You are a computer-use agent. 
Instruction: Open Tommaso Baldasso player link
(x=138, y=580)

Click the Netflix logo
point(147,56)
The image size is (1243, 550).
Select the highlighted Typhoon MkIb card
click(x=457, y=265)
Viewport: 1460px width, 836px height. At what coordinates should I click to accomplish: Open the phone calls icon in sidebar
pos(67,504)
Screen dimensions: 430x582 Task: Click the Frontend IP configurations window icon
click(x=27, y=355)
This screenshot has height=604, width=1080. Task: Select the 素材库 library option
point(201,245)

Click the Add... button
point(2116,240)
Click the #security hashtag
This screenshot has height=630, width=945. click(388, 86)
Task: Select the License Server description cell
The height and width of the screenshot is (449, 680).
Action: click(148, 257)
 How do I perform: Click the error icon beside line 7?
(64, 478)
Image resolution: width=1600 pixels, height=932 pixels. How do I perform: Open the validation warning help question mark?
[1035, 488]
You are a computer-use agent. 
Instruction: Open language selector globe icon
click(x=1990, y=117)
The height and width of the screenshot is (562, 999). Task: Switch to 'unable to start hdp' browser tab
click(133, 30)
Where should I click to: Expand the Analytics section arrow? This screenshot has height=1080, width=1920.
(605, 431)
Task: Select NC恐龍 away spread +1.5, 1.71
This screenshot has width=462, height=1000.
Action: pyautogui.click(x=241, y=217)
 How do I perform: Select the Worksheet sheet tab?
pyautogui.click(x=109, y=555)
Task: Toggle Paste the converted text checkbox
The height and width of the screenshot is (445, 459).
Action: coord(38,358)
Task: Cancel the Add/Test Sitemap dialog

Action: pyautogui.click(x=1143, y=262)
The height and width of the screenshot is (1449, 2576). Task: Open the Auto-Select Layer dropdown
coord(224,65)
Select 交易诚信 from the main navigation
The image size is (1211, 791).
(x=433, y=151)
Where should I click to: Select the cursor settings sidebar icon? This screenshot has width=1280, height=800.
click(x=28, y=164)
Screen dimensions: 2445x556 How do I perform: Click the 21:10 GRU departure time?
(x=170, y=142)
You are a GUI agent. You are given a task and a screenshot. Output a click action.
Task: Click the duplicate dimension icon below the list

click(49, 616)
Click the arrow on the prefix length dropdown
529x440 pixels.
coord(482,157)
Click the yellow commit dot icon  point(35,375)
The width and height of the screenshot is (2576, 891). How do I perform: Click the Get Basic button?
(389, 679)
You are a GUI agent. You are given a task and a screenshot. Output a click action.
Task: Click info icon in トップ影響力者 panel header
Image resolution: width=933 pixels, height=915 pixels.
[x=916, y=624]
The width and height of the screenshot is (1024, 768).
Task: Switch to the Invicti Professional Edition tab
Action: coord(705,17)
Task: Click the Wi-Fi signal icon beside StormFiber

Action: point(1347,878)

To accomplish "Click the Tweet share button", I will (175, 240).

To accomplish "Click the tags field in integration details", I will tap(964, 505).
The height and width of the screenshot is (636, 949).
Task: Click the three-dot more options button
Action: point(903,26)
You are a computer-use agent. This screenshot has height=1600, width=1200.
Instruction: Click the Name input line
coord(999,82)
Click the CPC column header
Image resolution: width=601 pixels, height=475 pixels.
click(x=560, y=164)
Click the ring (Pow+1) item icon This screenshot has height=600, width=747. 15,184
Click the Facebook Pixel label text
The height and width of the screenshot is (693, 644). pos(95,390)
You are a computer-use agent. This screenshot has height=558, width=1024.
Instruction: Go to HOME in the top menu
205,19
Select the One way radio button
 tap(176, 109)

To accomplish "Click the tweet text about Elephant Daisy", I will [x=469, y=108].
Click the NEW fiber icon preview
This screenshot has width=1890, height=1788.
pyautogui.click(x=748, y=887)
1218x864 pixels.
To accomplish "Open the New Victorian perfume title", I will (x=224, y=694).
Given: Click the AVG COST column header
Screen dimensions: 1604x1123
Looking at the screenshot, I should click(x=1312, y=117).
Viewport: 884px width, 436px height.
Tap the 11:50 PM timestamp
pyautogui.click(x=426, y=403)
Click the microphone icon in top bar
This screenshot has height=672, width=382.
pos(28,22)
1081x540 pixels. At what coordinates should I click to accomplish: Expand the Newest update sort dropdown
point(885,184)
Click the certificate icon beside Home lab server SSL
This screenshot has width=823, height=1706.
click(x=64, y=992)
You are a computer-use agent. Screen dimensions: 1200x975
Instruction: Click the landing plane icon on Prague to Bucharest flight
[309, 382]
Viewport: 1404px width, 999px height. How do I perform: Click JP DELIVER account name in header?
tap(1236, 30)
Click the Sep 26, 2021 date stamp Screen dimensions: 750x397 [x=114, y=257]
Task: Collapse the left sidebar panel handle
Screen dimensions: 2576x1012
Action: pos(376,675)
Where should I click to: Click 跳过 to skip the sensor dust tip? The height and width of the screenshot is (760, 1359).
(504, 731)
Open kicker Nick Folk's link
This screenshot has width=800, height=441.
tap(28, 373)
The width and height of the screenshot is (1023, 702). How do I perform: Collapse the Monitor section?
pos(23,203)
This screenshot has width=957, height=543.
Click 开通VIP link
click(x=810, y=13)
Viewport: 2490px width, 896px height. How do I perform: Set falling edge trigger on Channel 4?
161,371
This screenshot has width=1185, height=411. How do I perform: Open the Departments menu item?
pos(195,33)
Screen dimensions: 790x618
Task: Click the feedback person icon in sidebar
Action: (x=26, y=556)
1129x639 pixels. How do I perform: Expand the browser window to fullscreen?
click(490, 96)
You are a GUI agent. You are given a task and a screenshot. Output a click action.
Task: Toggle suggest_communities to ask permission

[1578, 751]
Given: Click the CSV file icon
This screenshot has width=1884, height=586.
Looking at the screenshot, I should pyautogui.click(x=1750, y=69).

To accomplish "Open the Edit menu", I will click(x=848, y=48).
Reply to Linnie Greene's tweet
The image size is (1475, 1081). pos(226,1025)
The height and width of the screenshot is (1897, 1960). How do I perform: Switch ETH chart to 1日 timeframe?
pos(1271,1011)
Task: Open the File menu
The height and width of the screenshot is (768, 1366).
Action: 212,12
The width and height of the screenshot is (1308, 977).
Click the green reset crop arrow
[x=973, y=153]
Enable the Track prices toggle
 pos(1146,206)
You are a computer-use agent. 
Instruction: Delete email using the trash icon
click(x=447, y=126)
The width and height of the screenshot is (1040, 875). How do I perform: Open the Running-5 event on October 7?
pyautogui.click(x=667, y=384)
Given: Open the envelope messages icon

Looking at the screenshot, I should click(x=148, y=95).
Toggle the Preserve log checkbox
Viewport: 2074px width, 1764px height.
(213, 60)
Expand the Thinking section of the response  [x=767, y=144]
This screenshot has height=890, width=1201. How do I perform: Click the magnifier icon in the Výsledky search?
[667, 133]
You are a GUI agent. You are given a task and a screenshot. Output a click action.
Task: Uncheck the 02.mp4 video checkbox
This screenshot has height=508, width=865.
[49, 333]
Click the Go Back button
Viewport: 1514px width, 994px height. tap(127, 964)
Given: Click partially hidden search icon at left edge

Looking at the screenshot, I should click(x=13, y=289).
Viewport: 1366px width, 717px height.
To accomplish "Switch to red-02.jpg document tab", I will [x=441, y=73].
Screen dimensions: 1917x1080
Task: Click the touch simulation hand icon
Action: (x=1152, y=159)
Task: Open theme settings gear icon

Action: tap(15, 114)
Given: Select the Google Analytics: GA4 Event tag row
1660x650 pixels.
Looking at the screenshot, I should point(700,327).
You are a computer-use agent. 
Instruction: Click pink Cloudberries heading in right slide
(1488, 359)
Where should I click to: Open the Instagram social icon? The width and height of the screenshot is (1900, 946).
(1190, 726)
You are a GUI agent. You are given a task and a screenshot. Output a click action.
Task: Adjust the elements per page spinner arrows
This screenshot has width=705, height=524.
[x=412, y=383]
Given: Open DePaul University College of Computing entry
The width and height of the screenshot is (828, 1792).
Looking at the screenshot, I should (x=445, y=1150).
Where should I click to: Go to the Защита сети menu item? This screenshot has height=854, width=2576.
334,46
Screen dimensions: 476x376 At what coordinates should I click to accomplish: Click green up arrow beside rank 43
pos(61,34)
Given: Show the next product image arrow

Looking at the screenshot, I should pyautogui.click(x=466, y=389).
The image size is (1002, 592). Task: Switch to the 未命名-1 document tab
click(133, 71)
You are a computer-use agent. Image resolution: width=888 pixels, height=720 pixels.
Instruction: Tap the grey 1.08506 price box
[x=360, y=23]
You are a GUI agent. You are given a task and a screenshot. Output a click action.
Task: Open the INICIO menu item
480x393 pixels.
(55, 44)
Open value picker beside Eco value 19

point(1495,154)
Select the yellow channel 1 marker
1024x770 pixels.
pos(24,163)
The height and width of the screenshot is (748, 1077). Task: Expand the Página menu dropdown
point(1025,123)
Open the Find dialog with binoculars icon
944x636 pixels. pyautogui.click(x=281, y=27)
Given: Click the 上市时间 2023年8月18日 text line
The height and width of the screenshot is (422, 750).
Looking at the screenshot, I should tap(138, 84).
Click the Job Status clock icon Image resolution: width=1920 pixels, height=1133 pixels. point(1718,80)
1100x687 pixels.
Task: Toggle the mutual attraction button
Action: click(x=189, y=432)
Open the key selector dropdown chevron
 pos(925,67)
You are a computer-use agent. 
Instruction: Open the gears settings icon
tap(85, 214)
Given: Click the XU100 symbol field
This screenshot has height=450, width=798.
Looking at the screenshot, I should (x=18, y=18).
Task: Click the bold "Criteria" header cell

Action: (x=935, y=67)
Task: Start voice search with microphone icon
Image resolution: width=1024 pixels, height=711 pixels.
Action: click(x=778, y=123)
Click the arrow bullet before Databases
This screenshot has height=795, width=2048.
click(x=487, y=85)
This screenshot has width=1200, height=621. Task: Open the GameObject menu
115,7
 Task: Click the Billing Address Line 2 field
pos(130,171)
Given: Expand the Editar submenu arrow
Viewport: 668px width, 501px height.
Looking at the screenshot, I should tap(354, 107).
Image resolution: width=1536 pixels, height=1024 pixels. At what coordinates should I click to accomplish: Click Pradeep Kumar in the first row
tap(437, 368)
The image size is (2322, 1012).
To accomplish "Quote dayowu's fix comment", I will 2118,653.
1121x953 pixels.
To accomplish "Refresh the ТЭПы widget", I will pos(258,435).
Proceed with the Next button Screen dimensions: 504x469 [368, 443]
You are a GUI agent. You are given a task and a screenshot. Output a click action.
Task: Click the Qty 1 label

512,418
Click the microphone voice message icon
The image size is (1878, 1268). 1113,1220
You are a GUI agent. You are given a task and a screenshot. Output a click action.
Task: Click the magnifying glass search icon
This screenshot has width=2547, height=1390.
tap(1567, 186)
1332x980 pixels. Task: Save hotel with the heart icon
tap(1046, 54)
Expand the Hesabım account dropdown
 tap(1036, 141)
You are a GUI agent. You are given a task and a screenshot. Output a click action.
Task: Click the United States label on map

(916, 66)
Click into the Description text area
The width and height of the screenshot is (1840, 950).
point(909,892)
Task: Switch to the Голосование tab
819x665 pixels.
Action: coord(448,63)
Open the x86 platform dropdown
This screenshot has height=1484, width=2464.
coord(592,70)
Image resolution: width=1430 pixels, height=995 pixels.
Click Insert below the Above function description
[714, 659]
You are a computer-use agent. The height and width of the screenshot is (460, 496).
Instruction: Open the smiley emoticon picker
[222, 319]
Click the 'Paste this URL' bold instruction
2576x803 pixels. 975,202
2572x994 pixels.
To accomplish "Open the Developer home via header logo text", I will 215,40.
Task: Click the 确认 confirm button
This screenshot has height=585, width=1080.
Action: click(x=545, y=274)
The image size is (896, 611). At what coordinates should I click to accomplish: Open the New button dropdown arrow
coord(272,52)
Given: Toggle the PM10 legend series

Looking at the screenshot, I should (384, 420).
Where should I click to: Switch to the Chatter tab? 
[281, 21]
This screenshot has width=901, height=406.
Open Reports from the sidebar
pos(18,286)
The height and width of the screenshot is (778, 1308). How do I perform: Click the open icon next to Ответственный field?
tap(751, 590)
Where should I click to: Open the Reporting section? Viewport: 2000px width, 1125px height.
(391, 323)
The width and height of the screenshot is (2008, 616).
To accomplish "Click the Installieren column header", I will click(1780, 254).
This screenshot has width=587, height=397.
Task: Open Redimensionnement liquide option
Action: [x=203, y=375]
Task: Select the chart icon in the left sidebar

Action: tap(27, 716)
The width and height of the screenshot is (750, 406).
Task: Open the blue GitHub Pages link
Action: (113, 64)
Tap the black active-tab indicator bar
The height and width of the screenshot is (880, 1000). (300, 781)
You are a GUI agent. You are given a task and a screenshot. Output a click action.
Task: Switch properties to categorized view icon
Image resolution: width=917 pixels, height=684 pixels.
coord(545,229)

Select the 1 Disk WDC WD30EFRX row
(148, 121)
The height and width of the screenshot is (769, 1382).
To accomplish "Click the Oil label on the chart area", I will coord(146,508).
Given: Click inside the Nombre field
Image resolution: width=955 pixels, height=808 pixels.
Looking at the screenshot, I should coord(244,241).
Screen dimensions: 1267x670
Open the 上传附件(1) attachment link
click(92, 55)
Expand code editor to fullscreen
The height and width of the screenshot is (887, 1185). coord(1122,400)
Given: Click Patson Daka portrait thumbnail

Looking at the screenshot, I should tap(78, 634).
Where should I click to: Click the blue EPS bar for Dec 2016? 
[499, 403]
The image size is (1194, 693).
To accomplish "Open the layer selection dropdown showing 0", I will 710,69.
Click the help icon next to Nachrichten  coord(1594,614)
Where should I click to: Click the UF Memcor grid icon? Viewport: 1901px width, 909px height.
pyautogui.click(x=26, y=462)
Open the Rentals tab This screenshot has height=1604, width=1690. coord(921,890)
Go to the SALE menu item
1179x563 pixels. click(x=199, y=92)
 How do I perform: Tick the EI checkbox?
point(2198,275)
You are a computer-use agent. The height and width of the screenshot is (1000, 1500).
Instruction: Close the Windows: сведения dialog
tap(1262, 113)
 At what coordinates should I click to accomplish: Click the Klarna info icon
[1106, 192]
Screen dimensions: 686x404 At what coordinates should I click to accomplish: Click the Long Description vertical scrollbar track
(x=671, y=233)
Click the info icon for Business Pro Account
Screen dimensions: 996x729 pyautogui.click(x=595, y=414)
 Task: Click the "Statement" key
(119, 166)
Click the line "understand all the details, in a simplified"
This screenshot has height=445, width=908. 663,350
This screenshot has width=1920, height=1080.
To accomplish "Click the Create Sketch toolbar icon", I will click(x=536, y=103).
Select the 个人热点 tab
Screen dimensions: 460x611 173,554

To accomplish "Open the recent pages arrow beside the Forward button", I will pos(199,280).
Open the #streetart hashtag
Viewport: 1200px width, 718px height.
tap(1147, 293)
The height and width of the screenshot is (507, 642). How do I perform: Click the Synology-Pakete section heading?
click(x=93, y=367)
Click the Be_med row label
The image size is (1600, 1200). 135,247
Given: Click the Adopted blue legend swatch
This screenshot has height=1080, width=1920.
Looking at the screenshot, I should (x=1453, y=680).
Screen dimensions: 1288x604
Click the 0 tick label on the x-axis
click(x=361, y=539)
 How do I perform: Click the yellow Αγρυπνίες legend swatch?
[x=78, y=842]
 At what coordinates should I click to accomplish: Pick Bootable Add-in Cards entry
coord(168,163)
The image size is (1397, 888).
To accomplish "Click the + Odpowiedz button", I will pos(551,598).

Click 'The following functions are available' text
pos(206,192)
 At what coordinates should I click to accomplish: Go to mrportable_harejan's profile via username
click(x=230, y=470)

* * * * * * * * *

* [The exercise]:
Copy the records from the line containing "Open the Find dialog with binoculars icon" through the line containing "tap(85, 214)", substituting "arrow" for "chevron" and changing nothing else.

* [Final answer]:
Open the Find dialog with binoculars icon
944x636 pixels. pyautogui.click(x=281, y=27)
Given: Click the 上市时间 2023年8月18日 text line
The height and width of the screenshot is (422, 750).
Looking at the screenshot, I should tap(138, 84).
Click the Job Status clock icon Image resolution: width=1920 pixels, height=1133 pixels. point(1718,80)
1100x687 pixels.
Task: Toggle the mutual attraction button
Action: click(x=189, y=432)
Open the key selector dropdown arrow
 pos(925,67)
You are a computer-use agent. 
Instruction: Open the gears settings icon
tap(85, 214)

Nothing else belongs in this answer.